Micarisomz
Micarisomz

Reputation: 11

I want to append the result of a recursive function to the child node of an object

Basically, I am trying to transform an array into a specific data format for a file-tree module in react. The problem is that the recursive function appends '[Object]' to the child node instead of the actual object it returns i.e ( {name: fileName}).
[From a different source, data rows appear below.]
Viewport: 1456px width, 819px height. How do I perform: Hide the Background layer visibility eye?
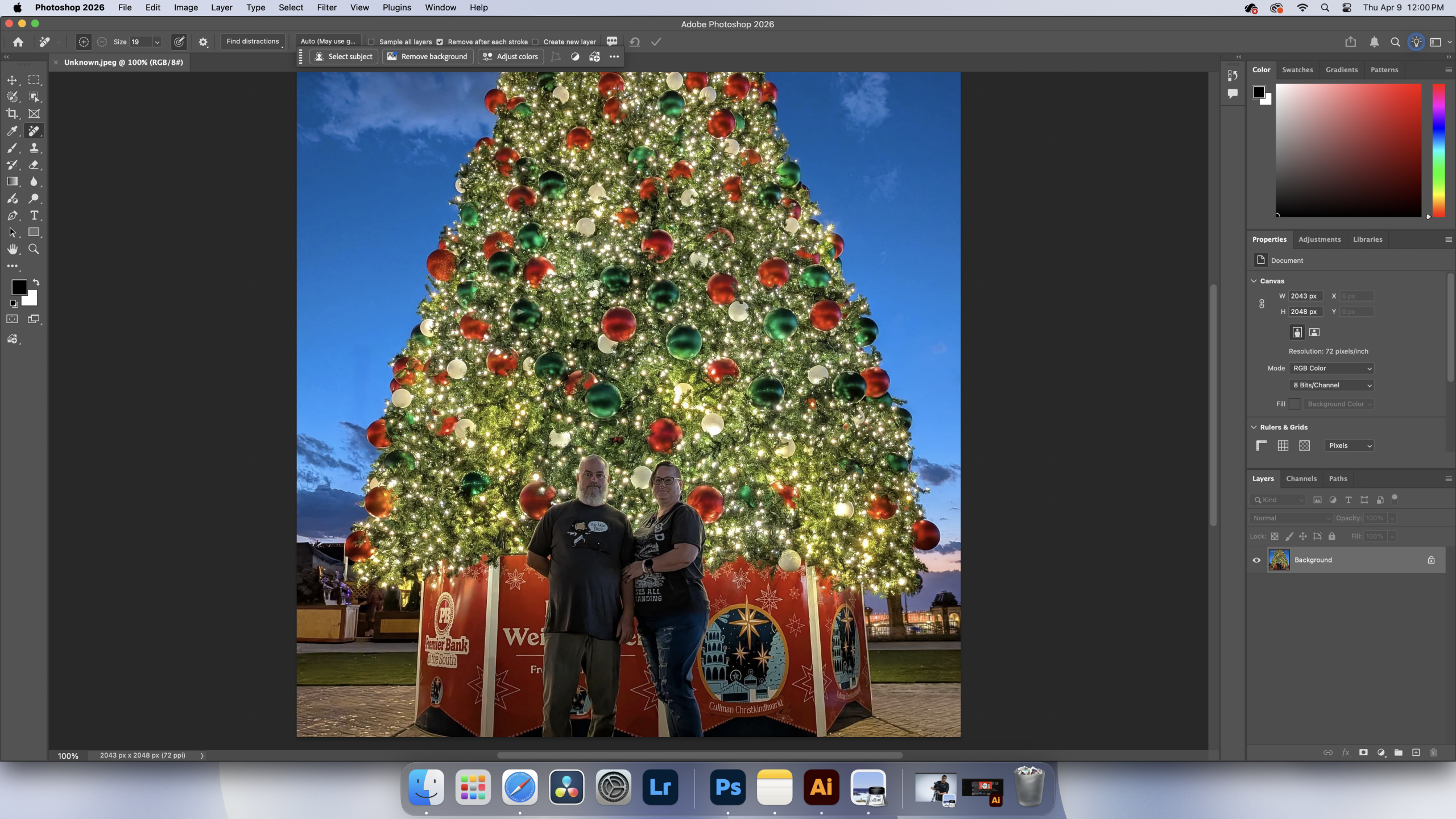[1256, 560]
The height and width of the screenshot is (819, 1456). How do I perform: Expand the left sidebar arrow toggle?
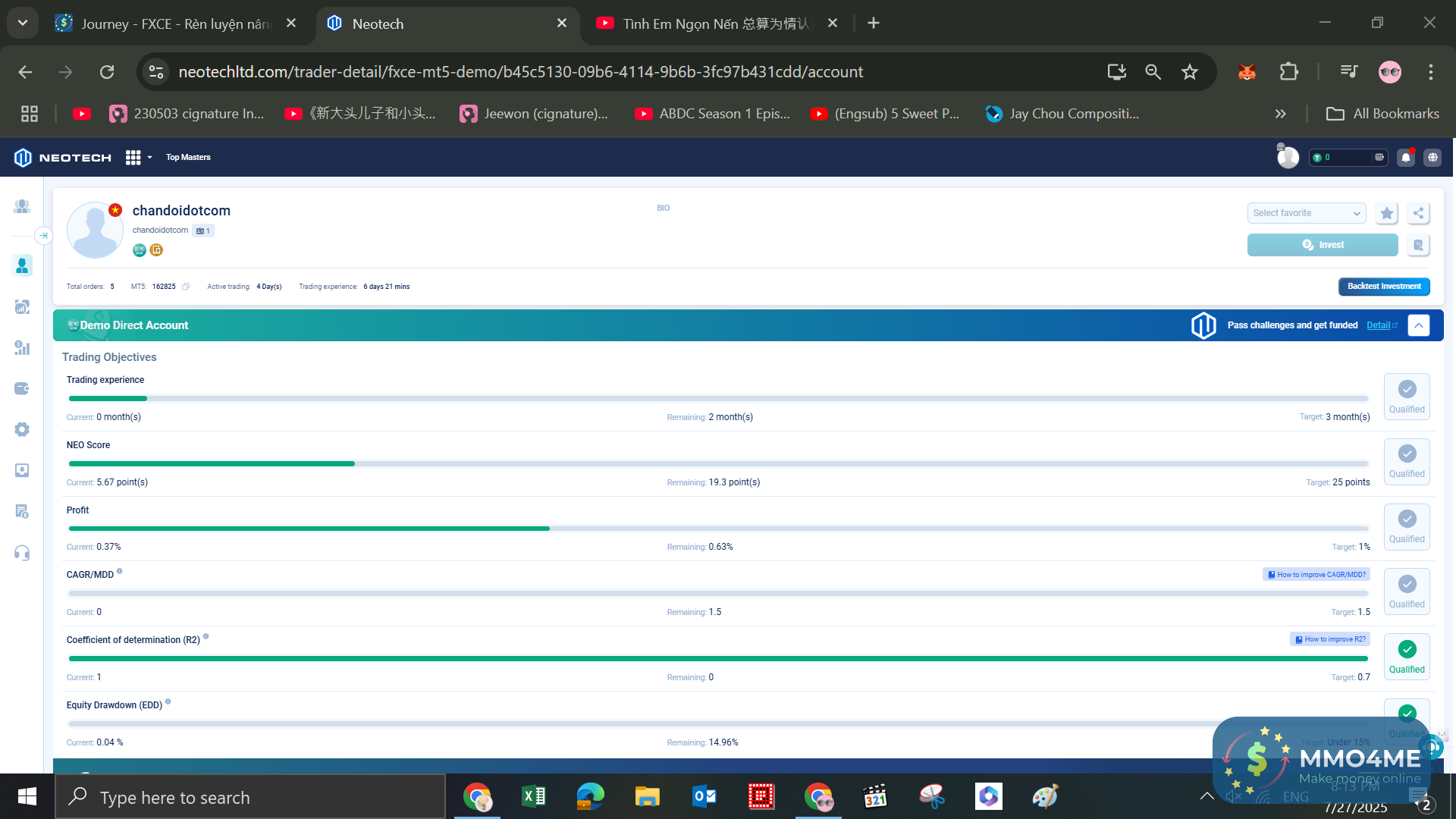tap(43, 236)
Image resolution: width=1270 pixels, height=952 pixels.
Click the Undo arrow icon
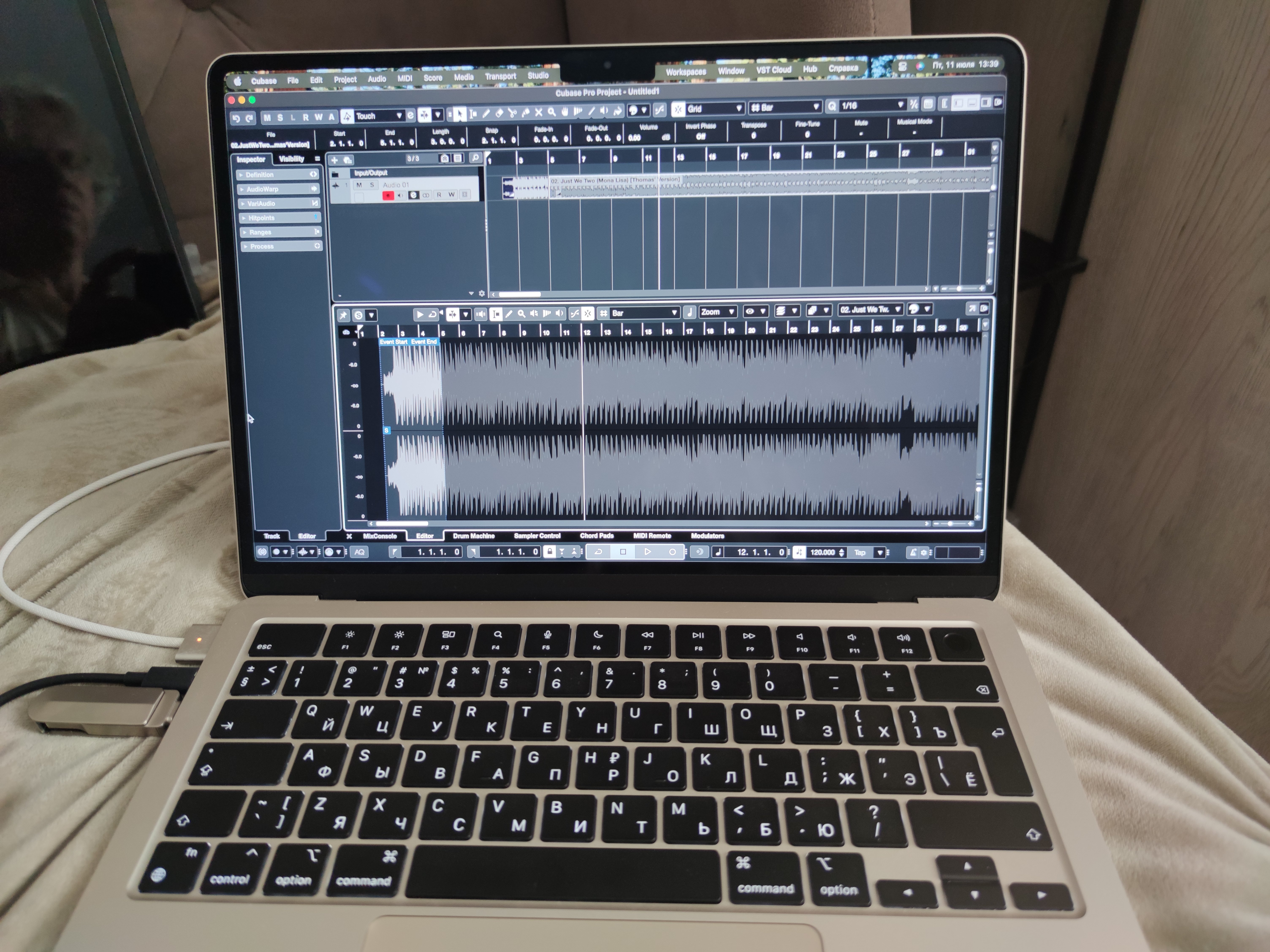(x=236, y=119)
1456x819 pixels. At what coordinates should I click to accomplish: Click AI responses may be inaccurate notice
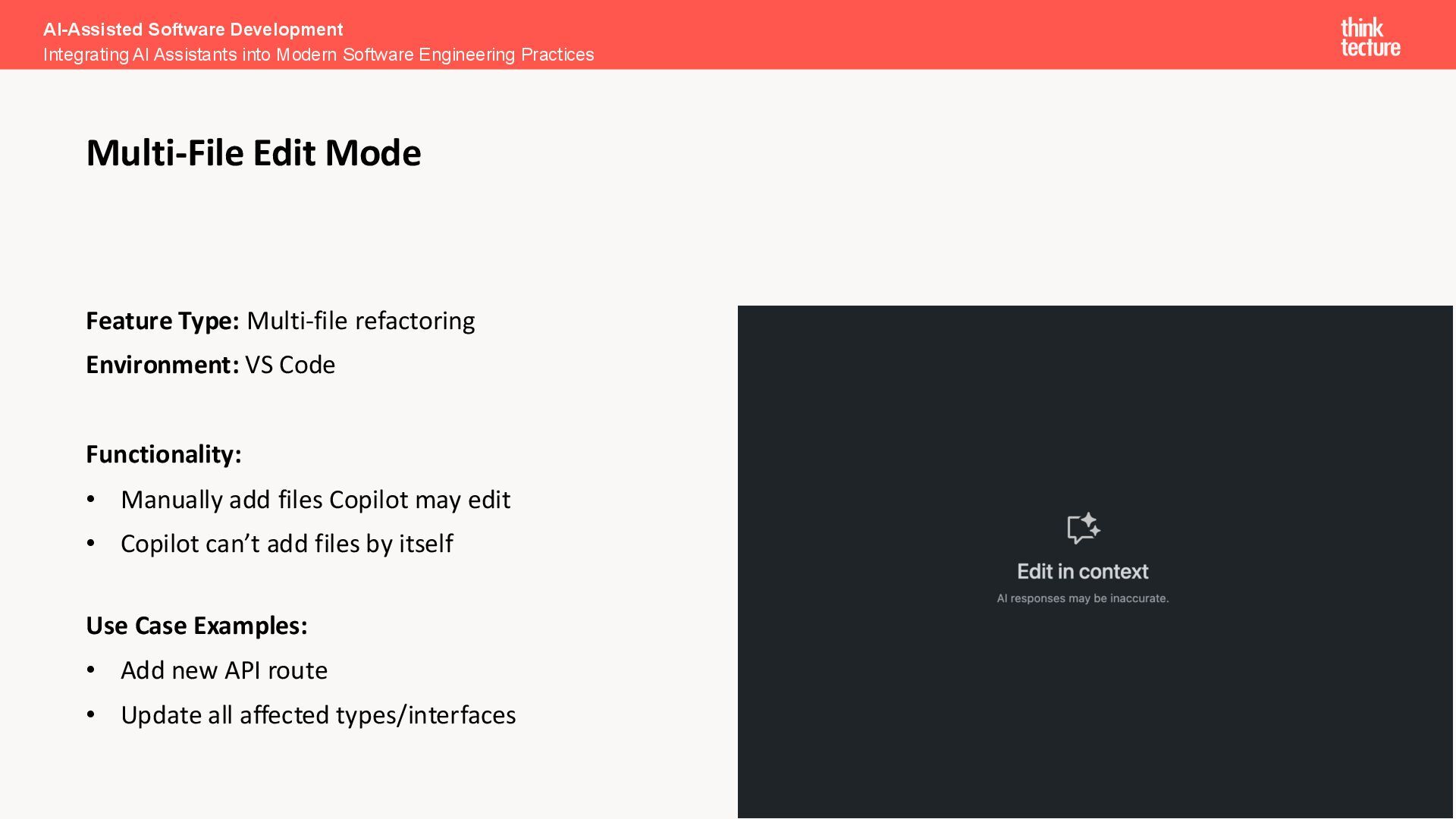(1082, 598)
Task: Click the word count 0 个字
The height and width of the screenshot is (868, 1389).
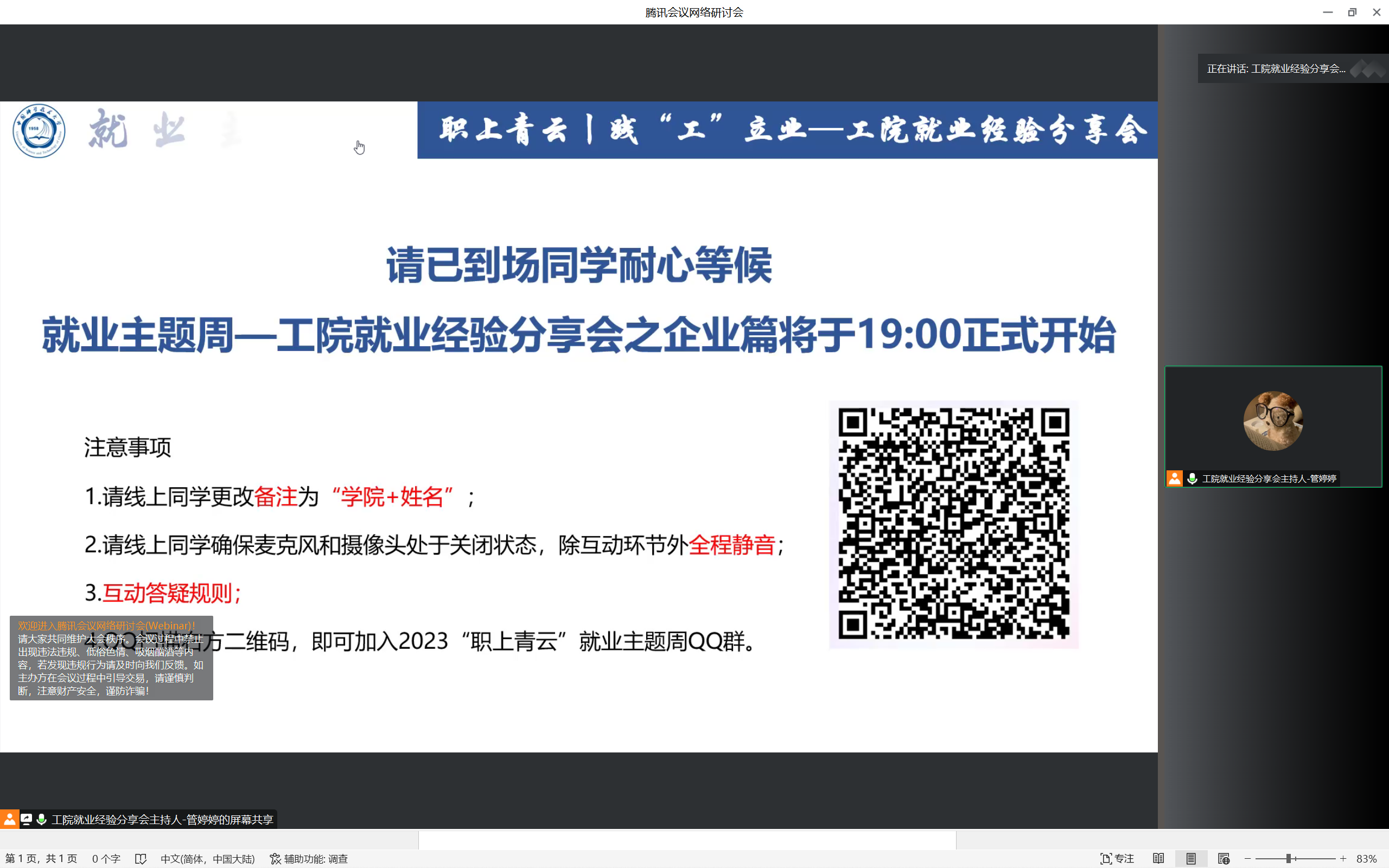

const transformData = function (path, arr = []) {

if(path.length === 1){
    var fileName = path.pop(0)
    console.log(fileName + ' is a File')
    arr.push(
        {name: `${fileName}`}
    )
    console.log('File : ', arr)
    return arr


}else{
    var name = path.splice(0,1).pop()
    console.log(name, path)
    arr.push({
        name: `${name}`,
        //the child node below returns '[Object]'
        childNode: transformData(path)

    })

    console.log('Folder : ', arr)
    return arr
}

}



 var path = ['Template', 'temp','temp2', 'file.txt']
 var tree = transformData(path)
 console.log('data : ', tree )

If you run the code snippet above, it produces the following as output

Template [ 'temp', 'temp2', 'file.txt' ]
temp [ 'temp2', 'file.txt' ]
temp2 [ 'file.txt' ]
file.txt is a File
File :  [ { name: 'file.txt' } ]
Folder :  [ { name: 'temp2', childNode: [ [Object] ] } ]
Folder :  [ { name: 'temp', childNode: [ [Object] ] } ]
Folder :  [ { name: 'Template', childNode: [ [Object] ] } ]
//Final result
data :  [ { name: 'Template', childNode: [ [Object] ] } ]
*******************************
Expected Output
*******************************
data :  [ { name: 'Template', childNode: [ { name: 'temp',childNode [{name: 'temp2', childNode: [{ name: 'file.txt' } ] }

Upvotes: 1

Views: 191

Answers (3)

The problem is your console try running the snippet in a different environment, by default console.log does not convert all data to string so you might have to use JSON.stringify to convert your data to string before you print it.

enter image description here

const transformData = function (path, arr = []) {

  if(path.length === 1){
      var fileName = path.pop(0)
      console.log(fileName + ' is a File')
      arr.push(
          {name: `${fileName}`}
      )
      console.log('File : ', arr)
      return arr


  }else{
      var name = path.splice(0,1).pop()
      console.log(name, path)
      arr.push({
          name: `${name}`,
          //the child node below returns '[Object]'
          childNode: transformData(path)

      })

      console.log('Folder : ', JSON.stringify(arr))
      return arr
  }

}



 var path = ['Template', 'temp','temp2', 'file.txt']
 var tree = transformData(path)
 console.log('data : ', tree )

Upvotes: 0

Paddy Hamilton
Paddy Hamilton

Reputation: 157

I think that the object is there and its as you expect. It's just that the console.log isn't showing you more of the output.

first, just try logging the first child node at the end and it should be there e.g console.log(tree[0].childNode[0])

Upvotes: 0

Jonas Wilms
Jonas Wilms

Reputation: 138277

The NodeJS console is very limited, it provides no ways to interact with the data shown, instead it just shows a contrived version of the data you are logging as a string. If you would log a very huge object with thousands of properties, the console would overflow, and would log much more information than you actually need. Thats why the console only shows nested objects up to a certain level, then it only shows [Object] to indicate that it goes deeper.

The console is just not meant for debugging, I highly recommend using the Chrome Inspector with NodeJS, there you can unflatten objects to any depth (among other very useful things).